To hear John Dillon tell it, "the enterprise software model is prehistoric and outdated." Dillon, the former chief exectuive of Salesforce.com, is currently chief executive and president of Navis, a supply chain distribution and logistic software vendor. And he's a big supporter of software as a service.
The idea of software as a service is to provide customers with complete solutions using — and the vendors I spoke to will hate me for this — no-name software. It's a different approach than that of ASPs such as Corio, Siebel CRM OnDemand, and Oracle On Demand, which merely host enterprise software packages on behalf of their clients. According to Dillon, those are still overpriced application solutions; instead, he believes enterprise software should be commoditized.
"Henry Ford did it to autos, and it happened to the cellular industry. Why shouldn't it happen to enterprise software?" Dillon asks.
Raj Shah, senior manager of business consulting at Sapient, hears what Dillon has to say but insists it won't happen.
"You can't give (enterprise users) a cookie-cutter application. You can start with it, but it isn't going to get adopted, and it won't meet their business needs," Shah says.
Truth is, vendors selling software as a service shouldn't try to tell potential enterprise customers they have a better way to do CRM, for example. Most IT departments have spent a lot of time getting various heterogeneous applications to work together to reflect their own unique business processes.

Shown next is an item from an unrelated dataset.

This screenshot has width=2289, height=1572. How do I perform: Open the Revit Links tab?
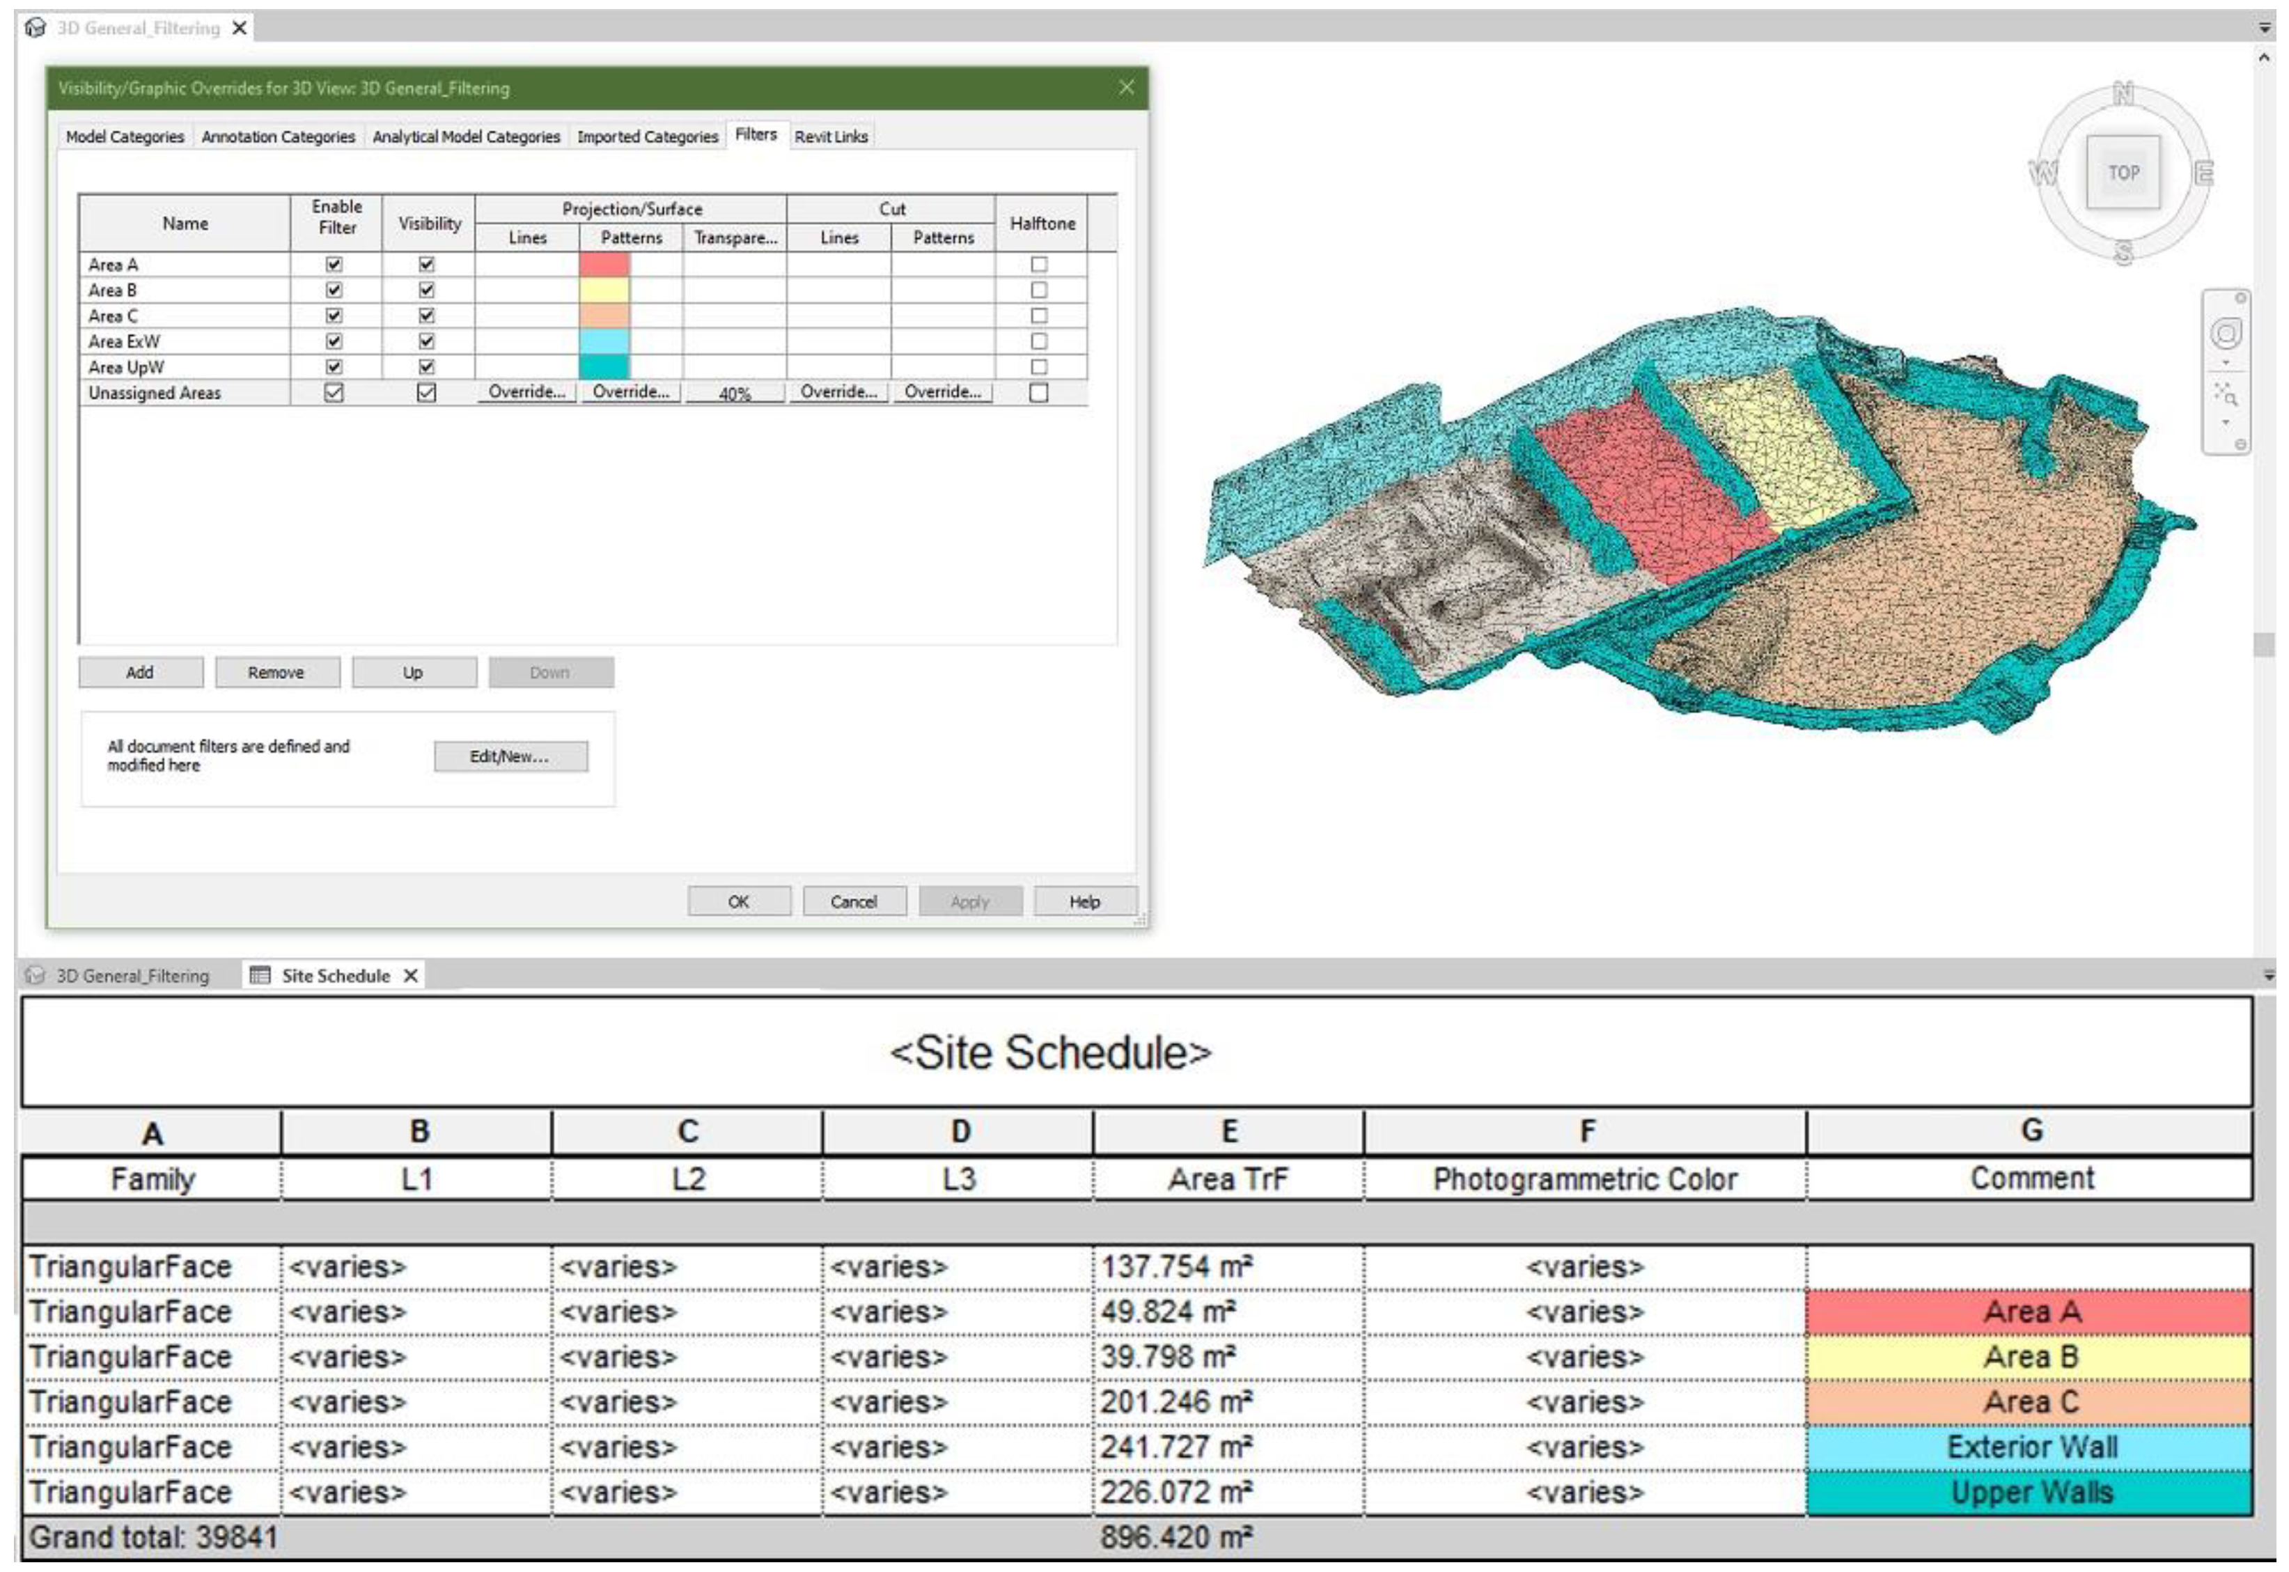[x=830, y=137]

"The business processes have been baked into the application logic," Shah points out, adding that no enterprise-level company is about to rip and replace.
Having said that, there are areas where software as a service is a logical choice, payroll being the primary example.
Payroll is complex and mission-critical, says Ted Schlein, general partner at Kleiner Perkins Caufield & Byers, but it is not core to the business. The best payroll software in the world will not give a company any competitive advantage. In this situation, software as a service shines.
Think of the difference in time and expenditure between using a payroll service such as ADP (Automatic Data Processing) and creating your own payroll application. Now throw in change management and integration services on top of that.
What's more, software as a service is delivered in a capacity model. You pay 50-75 cents for every check ADP writes, but if you owned all the software and hardware yourself, you'd have to buy more than you need to plan for future growth; in essence, you'd be paying for employees you don't have.
Steve Savignano is chairman and chief executive of Ketera Technologies, which offers spend management and procurement software as a service. Savignano believes that in the next three years, IT will exist solely to support a company's core competencies, whereas everything else will be outsourced.
But Schlein is more realistic, I think. Software as a service is a costly business to fund. You need to invest in both infrastructure and software development, yet unlike vendors that sell software outright, there are no multimillion-dollar up-front deals. "It is almost prohibitive to enter a new category," Schlein says. "The category has to be big."
Will software as a service become the trend that swallows the enterprise software industry? Not likely. But it will find its own niche and my guess is the niche will be small to midsize companies.
Ephraim Schwartz is editor at large at InfoWorld.